Architecture of a Big Data messaging and aggregation system using Amazon Web Services part 1

Introduction

Amazon has a very wide range of cloud-based services. At the time of writing this post Amazon offered the following services:

Amazon web services offerings

It feels like Amazon is building a solution to any software architecture problem one can think of. I have been exposed to a limited number of them professionally and most of them will figure in this series: S3, DynamoDb, Data Pipeline, Elastic Beanstalk, Elastic MapReduce and RedShift. Note that we’ll not see any detailed code examples as that could fill an entire book. Here we only talk about an overall architecture where we build up the data flow step by step. I’m planning to post about how to use these components programmatically using .NET and Java during 2015 anyway.

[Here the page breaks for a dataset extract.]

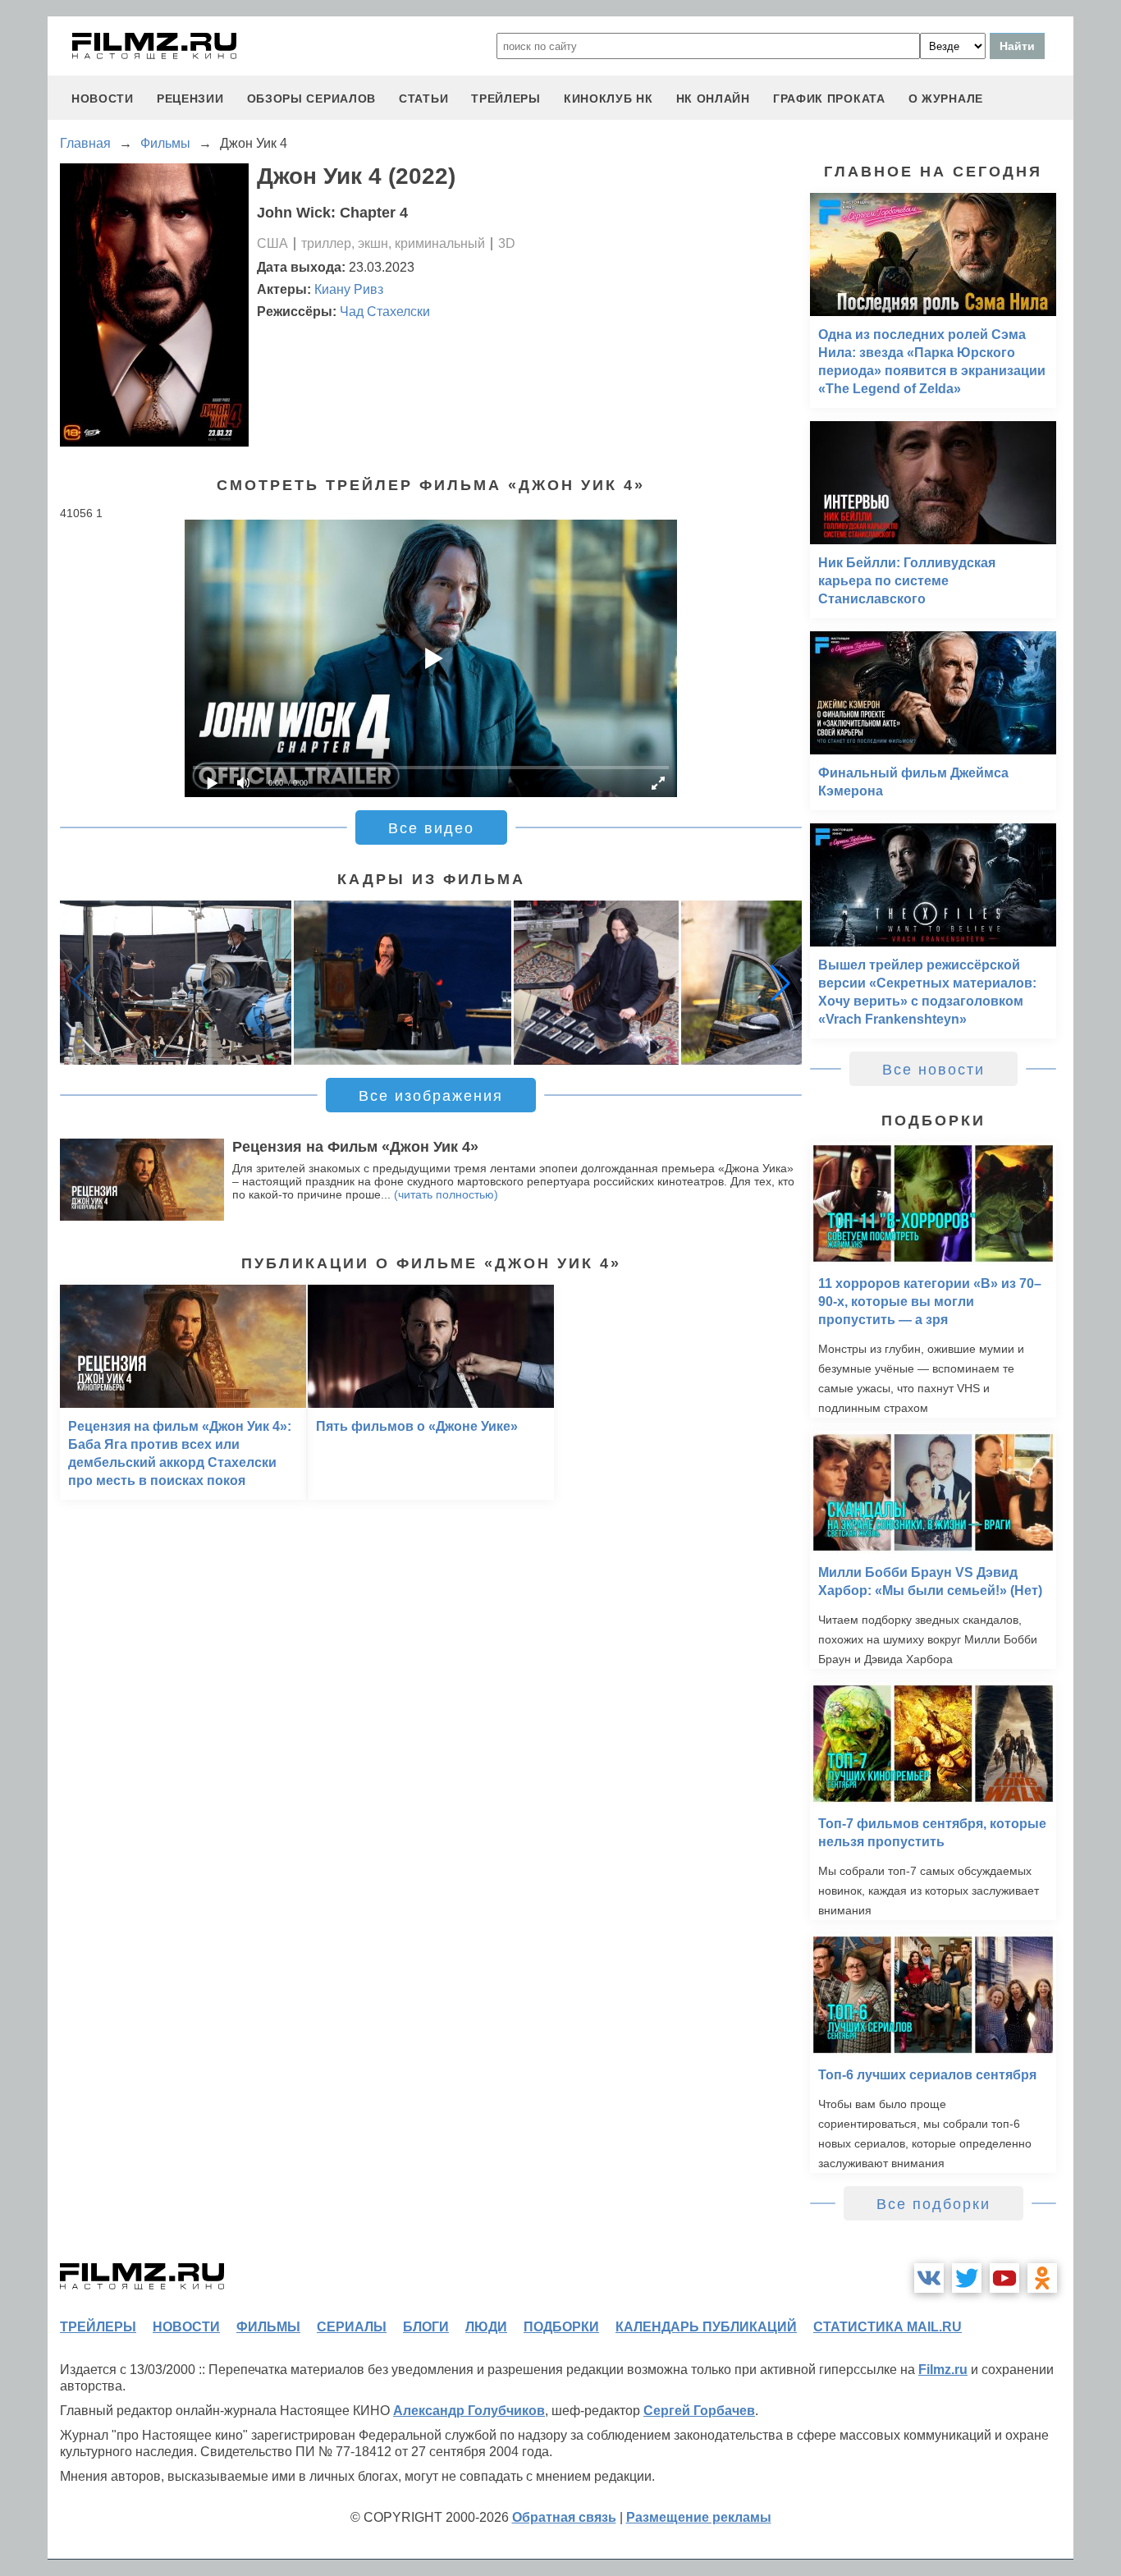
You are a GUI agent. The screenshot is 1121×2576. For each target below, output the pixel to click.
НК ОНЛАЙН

Here’s a short description of the system we’d like to build:

  • A large amount of incoming messages needs to be analysed – by “large amount” we mean thousands per second
  • Each message contains a data point with some observation important to your business: sales data, response times, price changes, etc.
  • Every message needs to be processed and stored so that they can be analysed – the individual data points may need to be retrieved to control the quality of the analysis
  • The stored messages need to be analysed automatically and periodically – or at random with manual intervention
  • The result of the analysis must be stored in a database where you can view it and possibly draw conclusions

The above scenario is quite generic in Big Data analysis where a large amount of possibly unstructured messages needs to be analysed. The result of the analysis must be meaningful for your business in some way. Maybe they will help you in your decision making process. Also, they can provide useful aggregation data that you can sell to your customers.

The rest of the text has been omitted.